### EXTRACT
A blog for the socially and politically conscious, written by a young, gay activist who strongly believes in equality and justice.

Tuesday 16 March 2010

Hanging in the balance?

In substance, Britain's general election campaign is a phoney war. The three main parties will attempt to deal with economic crisis through harsh cuts in public services, public-sector pay and conditions, and will back parallel attacks in the private sector. Timescales and degrees may vary but the essentials remain the same. It is the political equivalent of Rasputin, who in 1916 was given enough poison in cakes and wine to kill five men; then shot four times, clubbed and castrated and dumped in the icy river Neva (where he finally drowned, but only after struggling out of his bonds and a carpet wrapped around him)."The Russian aristocrats got the stroppy monk in the end, but the legend of his struggle to live long survived his death". Can Gordon Brown go one better and actually remain alive politically and win the next election? Will David Cameron's Tories emerge triumphant? Or will there be a hung parliament and a form of 'national government' arising from this? Such is the extreme volatility in Britain that it is not possible to predict with any certainty which of these variants will emerge from the election.

### EXCERPTED RECORDS

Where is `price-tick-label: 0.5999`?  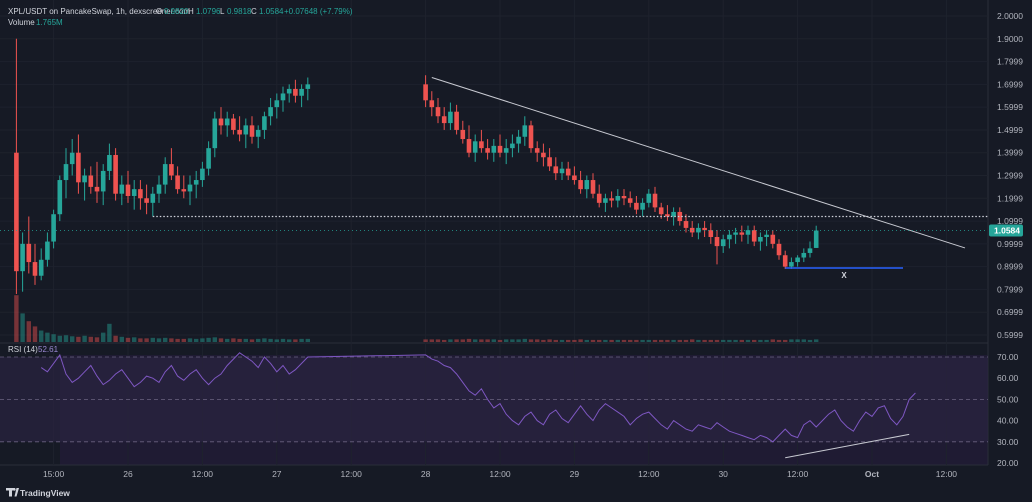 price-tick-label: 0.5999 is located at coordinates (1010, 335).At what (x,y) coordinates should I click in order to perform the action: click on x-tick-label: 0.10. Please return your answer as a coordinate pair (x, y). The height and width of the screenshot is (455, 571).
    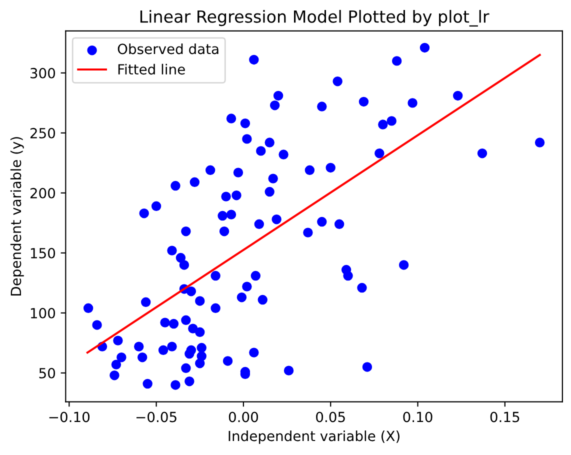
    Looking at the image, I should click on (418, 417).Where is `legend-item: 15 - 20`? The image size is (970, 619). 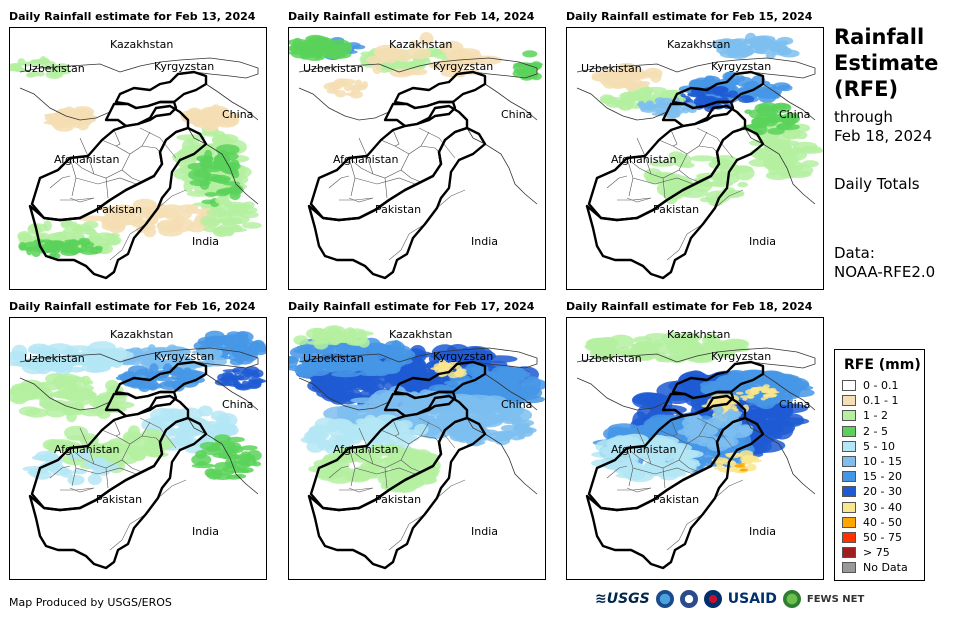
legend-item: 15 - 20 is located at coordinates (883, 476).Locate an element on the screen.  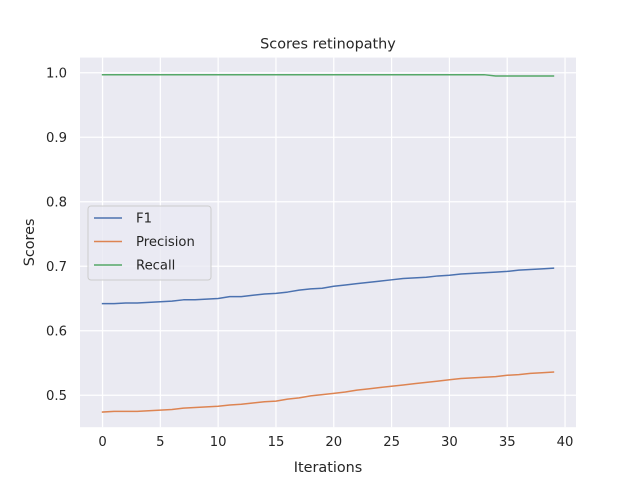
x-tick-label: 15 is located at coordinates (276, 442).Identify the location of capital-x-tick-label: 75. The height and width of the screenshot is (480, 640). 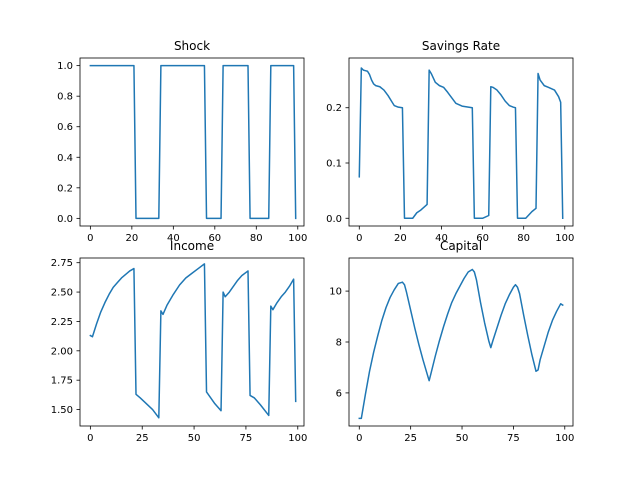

### TASKS
1. Reproduce everything in the blog post from "A blog for the" down to "in the balance?".
2. List every person the blog post names.
3. Decide whether each statement agrees with the blog post, and give yes or no along with the deciding words quoted from it: (a) The post is dated Tuesday 16 March 2010. (b) Rasputin was given enough poison to kill three men. (c) The writer thinks the outcome of the election can be predicted with certainty.

### WRITTEN RESPONSES
1.
A blog for the socially and politically conscious, written by a young, gay activist who strongly believes in equality and justice.

Tuesday 16 March 2010

Hanging in the balance?

2. Rasputin, Gordon Brown, David Cameron

3.
(a) Yes: "Tuesday 16 March 2010"
(b) No: "given enough poison in cakes and wine to kill five men"
(c) No: "it is not possible to predict with any certainty which of these variants will emerge from the election"